_Exercise instructions_. Within the entries below, every line containing "Open" is to be copied.

Source data:

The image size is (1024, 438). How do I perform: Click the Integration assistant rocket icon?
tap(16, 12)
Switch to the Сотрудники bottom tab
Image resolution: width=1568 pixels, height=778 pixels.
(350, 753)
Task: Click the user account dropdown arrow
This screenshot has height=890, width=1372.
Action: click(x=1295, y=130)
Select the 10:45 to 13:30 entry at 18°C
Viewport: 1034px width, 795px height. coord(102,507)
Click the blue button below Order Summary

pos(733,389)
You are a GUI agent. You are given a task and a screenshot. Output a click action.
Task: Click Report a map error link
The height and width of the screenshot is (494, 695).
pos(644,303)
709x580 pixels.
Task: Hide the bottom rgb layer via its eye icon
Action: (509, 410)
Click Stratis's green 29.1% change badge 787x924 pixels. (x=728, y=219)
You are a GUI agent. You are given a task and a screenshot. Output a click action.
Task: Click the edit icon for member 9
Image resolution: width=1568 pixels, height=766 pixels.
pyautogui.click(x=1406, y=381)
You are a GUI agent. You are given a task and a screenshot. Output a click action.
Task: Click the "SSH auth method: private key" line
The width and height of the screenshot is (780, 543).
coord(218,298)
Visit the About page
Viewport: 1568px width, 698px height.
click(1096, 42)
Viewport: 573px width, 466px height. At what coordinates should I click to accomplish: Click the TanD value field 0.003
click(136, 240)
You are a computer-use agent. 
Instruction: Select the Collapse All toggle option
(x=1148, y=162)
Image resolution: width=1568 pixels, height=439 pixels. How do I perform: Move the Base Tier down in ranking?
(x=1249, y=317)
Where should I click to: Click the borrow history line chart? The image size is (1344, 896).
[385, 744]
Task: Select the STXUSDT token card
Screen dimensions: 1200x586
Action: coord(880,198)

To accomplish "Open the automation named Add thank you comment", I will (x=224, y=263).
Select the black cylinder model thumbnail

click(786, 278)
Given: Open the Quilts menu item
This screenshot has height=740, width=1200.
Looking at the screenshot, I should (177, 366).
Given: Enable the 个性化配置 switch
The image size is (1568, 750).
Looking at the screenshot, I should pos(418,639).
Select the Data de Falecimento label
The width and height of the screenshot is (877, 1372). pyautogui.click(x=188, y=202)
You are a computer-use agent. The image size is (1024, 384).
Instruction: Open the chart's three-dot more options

_Result of this task_.
To accomplish "Open the automation named Add thank you comment", I will (x=224, y=263).
Given: Open the Quilts menu item
Instruction: Open the chart's three-dot more options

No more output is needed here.